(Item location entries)
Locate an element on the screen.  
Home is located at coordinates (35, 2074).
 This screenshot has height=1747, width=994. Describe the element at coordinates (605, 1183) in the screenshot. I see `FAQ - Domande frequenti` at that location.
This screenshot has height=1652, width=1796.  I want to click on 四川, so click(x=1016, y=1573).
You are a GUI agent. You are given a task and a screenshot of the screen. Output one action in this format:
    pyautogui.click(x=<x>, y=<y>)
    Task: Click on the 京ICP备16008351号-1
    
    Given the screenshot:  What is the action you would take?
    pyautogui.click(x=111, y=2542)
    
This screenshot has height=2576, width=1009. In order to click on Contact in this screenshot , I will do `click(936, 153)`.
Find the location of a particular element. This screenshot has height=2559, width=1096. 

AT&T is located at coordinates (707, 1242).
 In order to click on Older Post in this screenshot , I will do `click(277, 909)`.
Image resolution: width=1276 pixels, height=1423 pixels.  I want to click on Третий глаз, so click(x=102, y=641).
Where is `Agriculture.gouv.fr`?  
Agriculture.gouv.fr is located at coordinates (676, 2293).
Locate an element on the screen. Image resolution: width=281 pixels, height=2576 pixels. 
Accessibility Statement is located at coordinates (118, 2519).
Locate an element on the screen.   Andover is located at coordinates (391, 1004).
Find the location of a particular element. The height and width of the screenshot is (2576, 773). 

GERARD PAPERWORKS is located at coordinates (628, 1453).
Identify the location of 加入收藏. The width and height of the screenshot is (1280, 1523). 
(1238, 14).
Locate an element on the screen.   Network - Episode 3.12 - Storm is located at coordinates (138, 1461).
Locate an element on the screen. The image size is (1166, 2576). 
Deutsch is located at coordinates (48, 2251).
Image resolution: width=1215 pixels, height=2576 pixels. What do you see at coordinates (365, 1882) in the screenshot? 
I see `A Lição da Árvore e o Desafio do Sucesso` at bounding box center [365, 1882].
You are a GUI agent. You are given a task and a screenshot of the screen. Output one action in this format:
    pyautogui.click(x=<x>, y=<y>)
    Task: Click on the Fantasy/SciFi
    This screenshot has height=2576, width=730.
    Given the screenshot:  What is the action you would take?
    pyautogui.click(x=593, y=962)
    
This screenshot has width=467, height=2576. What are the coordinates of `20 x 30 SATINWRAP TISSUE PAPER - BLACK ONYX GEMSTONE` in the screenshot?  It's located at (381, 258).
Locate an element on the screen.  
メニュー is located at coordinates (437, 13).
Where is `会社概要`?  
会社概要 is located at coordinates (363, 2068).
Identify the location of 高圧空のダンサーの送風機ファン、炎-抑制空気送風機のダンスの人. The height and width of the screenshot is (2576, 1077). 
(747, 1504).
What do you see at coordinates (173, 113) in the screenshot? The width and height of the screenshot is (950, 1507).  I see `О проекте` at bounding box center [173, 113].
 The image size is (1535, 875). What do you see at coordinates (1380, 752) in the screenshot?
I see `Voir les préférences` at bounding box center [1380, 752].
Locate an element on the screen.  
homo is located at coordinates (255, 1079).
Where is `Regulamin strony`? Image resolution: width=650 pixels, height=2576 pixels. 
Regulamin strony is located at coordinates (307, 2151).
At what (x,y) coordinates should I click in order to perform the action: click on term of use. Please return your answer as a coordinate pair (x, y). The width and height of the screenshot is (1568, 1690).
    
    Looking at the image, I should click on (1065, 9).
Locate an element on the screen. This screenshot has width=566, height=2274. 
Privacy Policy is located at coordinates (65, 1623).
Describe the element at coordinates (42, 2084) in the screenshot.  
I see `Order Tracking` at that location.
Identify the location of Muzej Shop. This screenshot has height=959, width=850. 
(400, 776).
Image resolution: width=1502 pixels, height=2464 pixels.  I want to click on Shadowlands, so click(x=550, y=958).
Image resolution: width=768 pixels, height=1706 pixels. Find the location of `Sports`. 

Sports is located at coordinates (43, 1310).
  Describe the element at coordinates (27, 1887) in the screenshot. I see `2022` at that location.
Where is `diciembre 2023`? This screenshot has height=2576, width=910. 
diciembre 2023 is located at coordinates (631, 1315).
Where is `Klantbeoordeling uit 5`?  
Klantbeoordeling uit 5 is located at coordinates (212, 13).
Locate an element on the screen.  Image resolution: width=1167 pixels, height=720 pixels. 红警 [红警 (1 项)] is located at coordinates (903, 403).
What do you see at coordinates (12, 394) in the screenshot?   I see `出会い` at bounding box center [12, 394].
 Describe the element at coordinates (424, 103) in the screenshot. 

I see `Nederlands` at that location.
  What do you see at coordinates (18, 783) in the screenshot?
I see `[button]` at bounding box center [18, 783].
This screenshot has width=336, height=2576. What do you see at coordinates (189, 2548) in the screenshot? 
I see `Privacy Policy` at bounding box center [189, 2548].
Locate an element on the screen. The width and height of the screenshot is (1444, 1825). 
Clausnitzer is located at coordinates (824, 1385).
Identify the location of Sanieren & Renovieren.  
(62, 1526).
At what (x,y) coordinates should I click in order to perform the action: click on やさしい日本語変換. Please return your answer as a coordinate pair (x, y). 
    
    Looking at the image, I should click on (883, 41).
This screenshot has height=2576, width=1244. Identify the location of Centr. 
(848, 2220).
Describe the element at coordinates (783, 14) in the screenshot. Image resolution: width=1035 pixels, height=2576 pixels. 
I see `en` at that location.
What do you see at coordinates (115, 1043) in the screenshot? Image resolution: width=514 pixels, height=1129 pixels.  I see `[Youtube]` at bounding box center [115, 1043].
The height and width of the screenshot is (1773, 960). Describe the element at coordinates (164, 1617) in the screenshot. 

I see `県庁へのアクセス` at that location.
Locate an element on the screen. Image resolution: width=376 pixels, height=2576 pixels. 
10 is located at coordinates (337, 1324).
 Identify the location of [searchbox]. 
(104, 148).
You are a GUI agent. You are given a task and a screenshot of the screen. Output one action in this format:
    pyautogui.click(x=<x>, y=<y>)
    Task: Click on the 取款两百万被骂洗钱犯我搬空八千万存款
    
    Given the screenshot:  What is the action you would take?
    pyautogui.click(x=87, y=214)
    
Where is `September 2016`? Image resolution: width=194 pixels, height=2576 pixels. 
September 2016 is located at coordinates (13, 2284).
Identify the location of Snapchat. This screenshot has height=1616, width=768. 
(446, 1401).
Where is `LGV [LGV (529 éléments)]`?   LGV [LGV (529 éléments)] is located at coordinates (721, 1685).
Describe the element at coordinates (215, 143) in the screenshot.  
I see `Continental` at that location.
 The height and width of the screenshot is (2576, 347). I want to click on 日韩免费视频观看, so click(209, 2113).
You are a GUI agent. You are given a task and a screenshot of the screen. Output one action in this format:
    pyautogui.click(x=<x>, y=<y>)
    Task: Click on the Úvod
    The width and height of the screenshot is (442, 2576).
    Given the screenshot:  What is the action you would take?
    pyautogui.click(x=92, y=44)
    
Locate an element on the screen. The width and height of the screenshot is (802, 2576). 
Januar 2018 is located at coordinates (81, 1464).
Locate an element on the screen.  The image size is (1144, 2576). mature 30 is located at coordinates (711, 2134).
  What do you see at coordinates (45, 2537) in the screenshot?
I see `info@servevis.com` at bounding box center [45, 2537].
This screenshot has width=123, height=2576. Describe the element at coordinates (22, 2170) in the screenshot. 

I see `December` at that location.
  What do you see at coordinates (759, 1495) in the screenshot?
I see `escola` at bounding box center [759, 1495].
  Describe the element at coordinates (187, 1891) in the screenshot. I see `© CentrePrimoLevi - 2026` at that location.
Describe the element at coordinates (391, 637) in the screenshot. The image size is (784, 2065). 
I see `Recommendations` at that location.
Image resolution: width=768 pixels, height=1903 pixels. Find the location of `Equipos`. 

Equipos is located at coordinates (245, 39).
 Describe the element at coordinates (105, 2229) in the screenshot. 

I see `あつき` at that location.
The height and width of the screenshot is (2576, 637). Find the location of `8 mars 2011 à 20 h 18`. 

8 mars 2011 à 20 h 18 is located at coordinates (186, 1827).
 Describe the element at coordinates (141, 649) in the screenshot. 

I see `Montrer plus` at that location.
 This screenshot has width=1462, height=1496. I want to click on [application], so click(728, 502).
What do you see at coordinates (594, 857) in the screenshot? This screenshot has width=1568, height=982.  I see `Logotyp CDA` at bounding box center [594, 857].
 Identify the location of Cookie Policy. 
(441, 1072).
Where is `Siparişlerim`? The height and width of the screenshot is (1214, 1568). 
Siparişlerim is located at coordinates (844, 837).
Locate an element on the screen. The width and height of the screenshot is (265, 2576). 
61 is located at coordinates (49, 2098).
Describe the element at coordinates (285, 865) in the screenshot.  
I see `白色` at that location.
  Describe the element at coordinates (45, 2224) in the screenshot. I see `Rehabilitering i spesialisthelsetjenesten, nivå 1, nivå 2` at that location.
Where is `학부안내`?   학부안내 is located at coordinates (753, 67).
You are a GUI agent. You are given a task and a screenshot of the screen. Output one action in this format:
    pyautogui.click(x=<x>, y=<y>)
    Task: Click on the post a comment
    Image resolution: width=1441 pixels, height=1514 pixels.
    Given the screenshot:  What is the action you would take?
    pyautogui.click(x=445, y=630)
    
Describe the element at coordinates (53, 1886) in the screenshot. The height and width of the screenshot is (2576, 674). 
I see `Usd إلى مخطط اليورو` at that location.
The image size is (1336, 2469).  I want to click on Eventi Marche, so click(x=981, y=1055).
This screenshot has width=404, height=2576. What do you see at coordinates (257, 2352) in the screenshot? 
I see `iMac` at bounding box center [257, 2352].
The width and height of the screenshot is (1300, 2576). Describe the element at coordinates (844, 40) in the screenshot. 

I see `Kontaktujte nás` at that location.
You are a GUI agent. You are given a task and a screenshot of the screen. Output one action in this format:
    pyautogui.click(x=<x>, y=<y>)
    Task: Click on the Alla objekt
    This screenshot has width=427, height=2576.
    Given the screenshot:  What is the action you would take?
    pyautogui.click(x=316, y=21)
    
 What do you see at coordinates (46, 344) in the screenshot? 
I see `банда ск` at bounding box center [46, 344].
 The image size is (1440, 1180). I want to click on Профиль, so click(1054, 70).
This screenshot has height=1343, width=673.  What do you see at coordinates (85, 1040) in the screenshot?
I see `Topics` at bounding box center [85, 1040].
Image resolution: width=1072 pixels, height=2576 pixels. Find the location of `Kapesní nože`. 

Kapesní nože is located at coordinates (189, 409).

WHAT IS BEING ASKED:
Please rewrite the lines from the one holding "has height=2576, width=910." through the one holding "coordinates (903, 403).", inclusive, putting "Locate" in place of "Where is" and leaving everything else as it is.

RESPONSE TO THIS TASK:
Locate `diciembre 2023`? This screenshot has height=2576, width=910. 
diciembre 2023 is located at coordinates (631, 1315).
Locate `Klantbeoordeling uit 5`?  
Klantbeoordeling uit 5 is located at coordinates (212, 13).
Locate an element on the screen.  Image resolution: width=1167 pixels, height=720 pixels. 红警 [红警 (1 项)] is located at coordinates (903, 403).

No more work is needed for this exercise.